I would say, the calcium is really interesting. I genuinely hadn’t thought of that until you mentioned it. Even though I’ve heard other people ask this question, I haven’t had time to look into it, but you raise a good point.
So, it is conceivable, for example, that your bone density has been very low because you have not had the K2 you needed to get the minerals into the bone. So when you get the K2, you start loading the calcium into the bone, but maybe because your whole body is programmed to assume things were the way they were before you started taking the K2, then it doesn’t adapt fast enough to normalize your blood calcium, which, by the way, how do you normalize your blood calcium? You take calcium out of the bone.
MK-4 has been studied in high-milligram doses as an osteoporosis drug because it inhibits bone resorption. If you inhibit bone resorption, you will definitely interfere with your ability to maintain normal serum calcium levels because bone resorption is how you do that.

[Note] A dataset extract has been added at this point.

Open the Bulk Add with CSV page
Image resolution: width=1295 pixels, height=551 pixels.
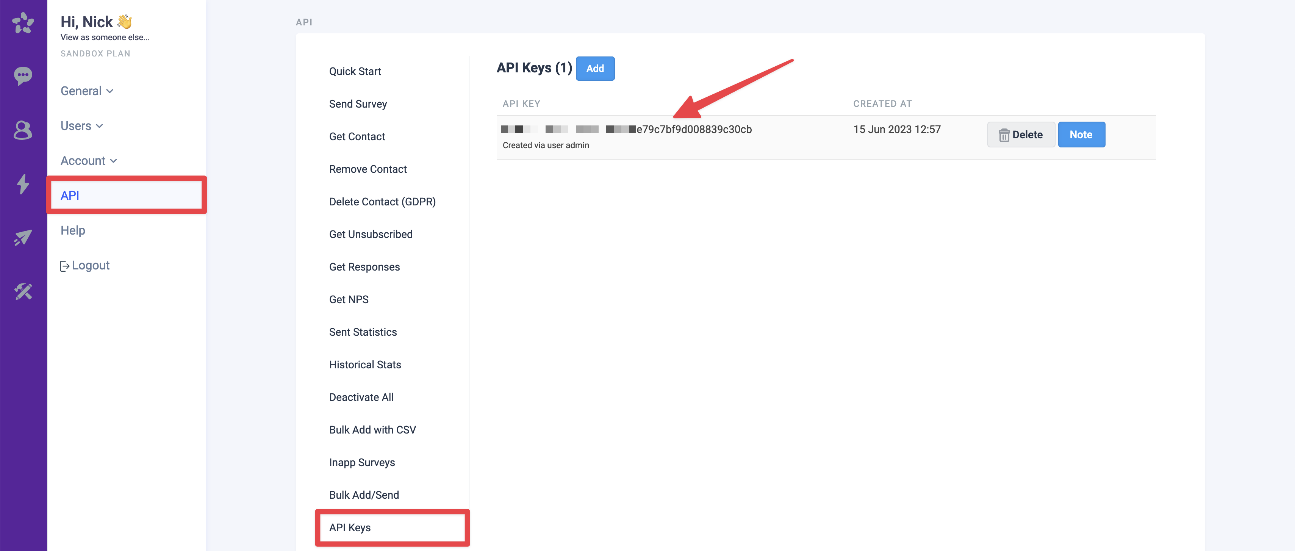coord(373,430)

So, either you’re giving the nutrients needed to get the calcium into the bone and the body is just prioritizing that because it’s been missing them for so long, and your serum calcium drops — or you’re actually creating signaling stopping bone resorption, and so your blood calcium drops because of that.
Either way; taking calcium might impact that, and I would love to have some anecdotal data on that because there’s no studies on K2and heart palpitations. So, I would love it if we have some anecdotes of people saying whether the calcium helps, especially since so much of the K2 stuff is so skeptical of calcium.
Kate Rheaume-Bleue’s book Vitamin K2 and the Calcium Paradox, I think it’s a great book. Basically, what that book is, is an enormous elaboration of my 2007 article on Activator X and Weston Price.
If I had written that book, I would have done things a little bit differently. The whole idea of the calcium paradox that’s in the title, I think it has merit. There is some data indicating that calcium supplements might worsen the risk of heart disease, but I think that the conclusions are way too anti-calcium, and I think there’s too many people out there taking K2 who have it in their heads that calcium supplements are bad.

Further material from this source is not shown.